* **Work request**:
Scan the material below for lines with the word "computer" and report how many there are, with nothing added.

* **Data records**:
"""

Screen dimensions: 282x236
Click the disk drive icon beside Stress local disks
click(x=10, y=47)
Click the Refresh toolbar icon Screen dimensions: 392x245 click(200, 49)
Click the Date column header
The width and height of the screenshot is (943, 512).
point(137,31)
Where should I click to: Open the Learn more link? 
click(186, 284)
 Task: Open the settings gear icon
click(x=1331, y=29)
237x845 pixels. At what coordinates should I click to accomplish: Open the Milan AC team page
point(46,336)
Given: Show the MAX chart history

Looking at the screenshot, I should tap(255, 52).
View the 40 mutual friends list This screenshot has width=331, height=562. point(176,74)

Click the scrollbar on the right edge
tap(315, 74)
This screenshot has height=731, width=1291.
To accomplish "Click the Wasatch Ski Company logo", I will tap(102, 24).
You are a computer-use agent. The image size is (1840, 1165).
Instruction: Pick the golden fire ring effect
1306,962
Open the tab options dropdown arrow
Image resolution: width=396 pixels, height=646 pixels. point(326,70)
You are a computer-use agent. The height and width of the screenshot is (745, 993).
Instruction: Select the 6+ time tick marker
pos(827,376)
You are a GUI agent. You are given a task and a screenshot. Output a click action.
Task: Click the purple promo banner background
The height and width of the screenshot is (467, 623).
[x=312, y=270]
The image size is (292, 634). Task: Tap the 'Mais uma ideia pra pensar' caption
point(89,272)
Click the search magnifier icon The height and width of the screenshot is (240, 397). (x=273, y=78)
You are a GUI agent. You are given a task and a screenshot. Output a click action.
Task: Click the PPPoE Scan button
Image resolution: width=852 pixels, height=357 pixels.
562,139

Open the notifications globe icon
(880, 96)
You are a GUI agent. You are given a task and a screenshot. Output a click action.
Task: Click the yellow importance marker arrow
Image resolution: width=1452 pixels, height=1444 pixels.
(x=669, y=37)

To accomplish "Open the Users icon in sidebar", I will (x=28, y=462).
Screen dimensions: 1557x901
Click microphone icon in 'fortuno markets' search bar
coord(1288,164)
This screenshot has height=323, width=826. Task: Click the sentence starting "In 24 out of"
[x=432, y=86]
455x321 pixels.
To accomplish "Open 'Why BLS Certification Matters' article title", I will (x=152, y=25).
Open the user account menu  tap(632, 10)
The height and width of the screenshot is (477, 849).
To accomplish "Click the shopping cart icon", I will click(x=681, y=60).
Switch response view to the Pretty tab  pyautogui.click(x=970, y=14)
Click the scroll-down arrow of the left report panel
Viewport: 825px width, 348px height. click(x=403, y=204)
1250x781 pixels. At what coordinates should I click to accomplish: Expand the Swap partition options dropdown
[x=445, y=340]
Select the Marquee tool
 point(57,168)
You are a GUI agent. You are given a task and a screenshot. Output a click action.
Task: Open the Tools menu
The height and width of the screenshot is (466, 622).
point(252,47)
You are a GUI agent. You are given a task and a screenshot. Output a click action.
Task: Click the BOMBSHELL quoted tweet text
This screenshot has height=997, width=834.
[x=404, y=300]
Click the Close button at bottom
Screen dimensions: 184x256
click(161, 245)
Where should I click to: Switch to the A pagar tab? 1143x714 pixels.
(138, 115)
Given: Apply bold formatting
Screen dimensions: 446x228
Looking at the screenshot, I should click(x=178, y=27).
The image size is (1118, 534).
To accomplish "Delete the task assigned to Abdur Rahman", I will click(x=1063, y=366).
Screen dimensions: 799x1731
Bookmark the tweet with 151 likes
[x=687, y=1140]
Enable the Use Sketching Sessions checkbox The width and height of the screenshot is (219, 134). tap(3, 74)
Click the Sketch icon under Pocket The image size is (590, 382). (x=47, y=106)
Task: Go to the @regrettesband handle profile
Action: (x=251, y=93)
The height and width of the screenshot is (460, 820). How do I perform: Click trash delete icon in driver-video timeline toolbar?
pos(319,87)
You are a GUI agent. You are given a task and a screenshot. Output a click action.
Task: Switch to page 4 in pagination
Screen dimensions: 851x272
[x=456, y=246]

"""

* **Exercise response**:
2